━━━━━ Records shown ━━━━━

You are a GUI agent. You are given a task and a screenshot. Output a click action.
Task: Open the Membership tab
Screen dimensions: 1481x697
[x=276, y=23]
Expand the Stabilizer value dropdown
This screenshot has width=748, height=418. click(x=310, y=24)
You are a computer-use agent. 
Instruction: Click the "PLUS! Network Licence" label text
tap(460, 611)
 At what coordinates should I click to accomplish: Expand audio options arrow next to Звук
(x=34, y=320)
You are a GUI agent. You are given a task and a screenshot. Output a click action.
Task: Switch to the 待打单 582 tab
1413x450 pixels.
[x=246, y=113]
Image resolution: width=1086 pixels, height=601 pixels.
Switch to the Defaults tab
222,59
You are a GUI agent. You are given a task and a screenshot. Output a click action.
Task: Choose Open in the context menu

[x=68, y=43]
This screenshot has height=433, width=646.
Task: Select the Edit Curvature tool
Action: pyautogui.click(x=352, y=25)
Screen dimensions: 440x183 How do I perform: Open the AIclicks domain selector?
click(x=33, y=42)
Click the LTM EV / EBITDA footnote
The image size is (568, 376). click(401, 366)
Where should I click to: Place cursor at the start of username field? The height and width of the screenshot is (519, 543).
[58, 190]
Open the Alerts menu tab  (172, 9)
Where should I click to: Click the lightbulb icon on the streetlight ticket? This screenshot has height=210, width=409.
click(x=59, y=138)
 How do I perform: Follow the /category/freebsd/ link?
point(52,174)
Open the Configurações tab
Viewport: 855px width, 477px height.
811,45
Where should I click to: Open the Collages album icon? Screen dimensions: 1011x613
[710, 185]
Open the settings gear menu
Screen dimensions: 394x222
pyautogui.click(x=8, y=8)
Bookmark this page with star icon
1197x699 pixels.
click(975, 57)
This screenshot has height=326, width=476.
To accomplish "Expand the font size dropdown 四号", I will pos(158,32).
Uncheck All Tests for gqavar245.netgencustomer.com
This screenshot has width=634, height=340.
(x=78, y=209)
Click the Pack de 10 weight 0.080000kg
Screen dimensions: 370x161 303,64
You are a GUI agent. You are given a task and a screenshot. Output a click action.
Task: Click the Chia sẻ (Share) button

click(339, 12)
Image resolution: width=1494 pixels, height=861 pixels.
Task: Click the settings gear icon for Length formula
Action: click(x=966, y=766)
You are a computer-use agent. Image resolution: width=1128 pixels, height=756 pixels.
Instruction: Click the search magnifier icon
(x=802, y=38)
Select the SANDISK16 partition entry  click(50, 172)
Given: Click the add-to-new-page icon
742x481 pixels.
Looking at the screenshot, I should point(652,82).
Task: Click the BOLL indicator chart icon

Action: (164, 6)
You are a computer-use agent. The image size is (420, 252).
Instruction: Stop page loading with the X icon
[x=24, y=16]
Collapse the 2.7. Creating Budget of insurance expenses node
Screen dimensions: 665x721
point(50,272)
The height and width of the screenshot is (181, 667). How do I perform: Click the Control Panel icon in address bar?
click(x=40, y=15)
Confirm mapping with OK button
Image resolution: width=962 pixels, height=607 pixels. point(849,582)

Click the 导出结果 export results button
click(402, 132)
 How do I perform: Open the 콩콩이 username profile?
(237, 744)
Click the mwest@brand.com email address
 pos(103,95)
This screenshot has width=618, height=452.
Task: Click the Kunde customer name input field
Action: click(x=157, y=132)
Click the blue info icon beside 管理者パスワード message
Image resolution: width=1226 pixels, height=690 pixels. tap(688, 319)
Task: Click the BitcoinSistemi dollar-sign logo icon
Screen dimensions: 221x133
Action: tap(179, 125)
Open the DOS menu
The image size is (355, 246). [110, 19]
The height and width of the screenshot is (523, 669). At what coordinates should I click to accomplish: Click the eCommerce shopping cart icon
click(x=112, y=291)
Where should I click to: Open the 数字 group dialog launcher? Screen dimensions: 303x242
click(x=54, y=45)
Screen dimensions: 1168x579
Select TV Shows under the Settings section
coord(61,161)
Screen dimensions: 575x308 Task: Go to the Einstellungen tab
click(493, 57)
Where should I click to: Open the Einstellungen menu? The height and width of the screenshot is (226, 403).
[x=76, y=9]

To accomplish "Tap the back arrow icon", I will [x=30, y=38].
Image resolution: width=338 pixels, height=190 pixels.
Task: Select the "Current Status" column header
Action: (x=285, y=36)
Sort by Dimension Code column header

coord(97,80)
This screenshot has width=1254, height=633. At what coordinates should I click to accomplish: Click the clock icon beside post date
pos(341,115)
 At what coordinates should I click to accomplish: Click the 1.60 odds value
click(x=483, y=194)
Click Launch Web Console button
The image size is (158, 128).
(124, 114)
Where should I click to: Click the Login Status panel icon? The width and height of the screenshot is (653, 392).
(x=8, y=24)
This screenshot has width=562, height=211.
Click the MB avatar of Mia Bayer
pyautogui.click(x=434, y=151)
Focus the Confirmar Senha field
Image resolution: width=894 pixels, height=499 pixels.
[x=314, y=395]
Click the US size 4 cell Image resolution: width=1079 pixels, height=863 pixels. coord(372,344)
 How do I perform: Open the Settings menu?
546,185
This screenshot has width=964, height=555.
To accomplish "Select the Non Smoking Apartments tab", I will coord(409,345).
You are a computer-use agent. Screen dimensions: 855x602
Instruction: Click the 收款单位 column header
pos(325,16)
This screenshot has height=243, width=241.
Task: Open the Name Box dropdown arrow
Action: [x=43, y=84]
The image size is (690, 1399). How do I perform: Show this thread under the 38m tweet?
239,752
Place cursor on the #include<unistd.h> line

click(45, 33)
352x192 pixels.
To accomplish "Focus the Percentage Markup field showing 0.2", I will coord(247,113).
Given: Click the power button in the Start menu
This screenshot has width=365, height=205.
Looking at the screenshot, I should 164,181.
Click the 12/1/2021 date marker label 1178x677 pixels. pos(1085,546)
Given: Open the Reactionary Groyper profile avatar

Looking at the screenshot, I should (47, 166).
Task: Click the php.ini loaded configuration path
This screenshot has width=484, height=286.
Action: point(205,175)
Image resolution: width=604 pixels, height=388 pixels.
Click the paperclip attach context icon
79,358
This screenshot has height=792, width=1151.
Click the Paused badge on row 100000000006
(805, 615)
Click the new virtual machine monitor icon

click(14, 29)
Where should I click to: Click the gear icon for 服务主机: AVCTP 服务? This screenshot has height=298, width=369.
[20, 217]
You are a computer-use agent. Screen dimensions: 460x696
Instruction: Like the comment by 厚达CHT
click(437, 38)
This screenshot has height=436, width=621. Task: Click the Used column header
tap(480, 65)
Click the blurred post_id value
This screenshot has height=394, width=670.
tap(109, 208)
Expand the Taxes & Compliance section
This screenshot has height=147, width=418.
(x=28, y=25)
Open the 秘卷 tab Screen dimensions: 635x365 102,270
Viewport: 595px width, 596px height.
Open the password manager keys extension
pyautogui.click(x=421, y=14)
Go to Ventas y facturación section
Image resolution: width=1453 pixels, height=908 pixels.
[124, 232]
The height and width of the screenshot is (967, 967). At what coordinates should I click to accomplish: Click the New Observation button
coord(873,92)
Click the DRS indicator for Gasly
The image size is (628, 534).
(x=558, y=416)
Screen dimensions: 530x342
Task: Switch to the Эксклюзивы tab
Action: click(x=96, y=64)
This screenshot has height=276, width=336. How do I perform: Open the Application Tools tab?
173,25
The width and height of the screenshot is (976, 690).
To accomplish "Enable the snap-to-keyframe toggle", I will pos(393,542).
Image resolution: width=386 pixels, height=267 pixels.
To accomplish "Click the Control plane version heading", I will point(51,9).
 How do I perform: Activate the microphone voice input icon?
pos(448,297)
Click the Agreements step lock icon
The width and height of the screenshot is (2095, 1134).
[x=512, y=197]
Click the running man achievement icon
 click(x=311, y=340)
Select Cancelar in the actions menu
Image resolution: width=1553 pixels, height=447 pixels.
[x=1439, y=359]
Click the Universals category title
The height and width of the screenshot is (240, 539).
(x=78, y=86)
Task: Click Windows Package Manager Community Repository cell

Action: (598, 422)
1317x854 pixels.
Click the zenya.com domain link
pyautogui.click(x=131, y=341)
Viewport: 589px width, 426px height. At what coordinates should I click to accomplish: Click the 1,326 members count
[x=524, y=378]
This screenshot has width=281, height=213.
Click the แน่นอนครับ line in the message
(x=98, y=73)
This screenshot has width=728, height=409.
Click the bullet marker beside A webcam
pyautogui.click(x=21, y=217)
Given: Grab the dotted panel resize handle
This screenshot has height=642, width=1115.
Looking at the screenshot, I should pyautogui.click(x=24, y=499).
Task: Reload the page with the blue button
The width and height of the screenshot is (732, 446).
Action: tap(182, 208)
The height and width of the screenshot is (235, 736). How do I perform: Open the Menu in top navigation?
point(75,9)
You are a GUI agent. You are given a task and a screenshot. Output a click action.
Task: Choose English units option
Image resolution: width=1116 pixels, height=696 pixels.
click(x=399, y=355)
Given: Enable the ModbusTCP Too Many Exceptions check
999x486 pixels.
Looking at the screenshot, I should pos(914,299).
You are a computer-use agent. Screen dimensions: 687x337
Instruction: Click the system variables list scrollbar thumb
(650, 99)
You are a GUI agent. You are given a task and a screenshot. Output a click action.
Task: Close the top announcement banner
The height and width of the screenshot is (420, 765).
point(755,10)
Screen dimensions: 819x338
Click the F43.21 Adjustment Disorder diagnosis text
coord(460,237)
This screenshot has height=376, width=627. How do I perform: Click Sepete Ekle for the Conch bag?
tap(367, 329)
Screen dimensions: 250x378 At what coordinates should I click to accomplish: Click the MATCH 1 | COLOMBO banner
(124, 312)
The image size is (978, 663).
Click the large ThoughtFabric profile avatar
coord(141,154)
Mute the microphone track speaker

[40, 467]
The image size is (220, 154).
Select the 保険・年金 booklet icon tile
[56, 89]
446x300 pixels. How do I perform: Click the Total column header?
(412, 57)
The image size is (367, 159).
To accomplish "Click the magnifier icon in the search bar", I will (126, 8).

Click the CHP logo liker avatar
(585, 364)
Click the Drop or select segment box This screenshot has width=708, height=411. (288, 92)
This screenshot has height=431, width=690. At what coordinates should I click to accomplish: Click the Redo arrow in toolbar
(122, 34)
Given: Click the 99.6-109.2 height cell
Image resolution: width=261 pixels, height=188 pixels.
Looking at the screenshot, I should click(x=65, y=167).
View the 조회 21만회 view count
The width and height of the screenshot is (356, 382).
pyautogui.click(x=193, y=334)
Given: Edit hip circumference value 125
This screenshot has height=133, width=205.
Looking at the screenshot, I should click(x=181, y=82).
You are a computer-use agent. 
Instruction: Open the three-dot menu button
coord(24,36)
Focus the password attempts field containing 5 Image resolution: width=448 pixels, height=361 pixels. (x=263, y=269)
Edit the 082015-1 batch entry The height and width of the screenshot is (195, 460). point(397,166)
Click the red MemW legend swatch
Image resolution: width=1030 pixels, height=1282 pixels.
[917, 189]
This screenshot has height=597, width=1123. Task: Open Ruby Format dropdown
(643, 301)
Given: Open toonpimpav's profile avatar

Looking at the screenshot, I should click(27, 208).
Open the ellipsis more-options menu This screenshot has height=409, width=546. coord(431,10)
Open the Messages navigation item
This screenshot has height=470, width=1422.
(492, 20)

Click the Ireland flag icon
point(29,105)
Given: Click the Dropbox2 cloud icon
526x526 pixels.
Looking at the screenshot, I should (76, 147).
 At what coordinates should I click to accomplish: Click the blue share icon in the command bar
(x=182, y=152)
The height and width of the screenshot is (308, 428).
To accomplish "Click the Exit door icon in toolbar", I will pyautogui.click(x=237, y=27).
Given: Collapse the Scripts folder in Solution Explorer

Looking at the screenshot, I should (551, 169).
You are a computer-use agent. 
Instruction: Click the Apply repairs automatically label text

━━━━━

### Exercise directions
"Enable" is the word to look for; copy every line of the data that has it.

### Exercise solution
To accomplish "Enable the snap-to-keyframe toggle", I will pos(393,542).
Given: Enable the ModbusTCP Too Many Exceptions check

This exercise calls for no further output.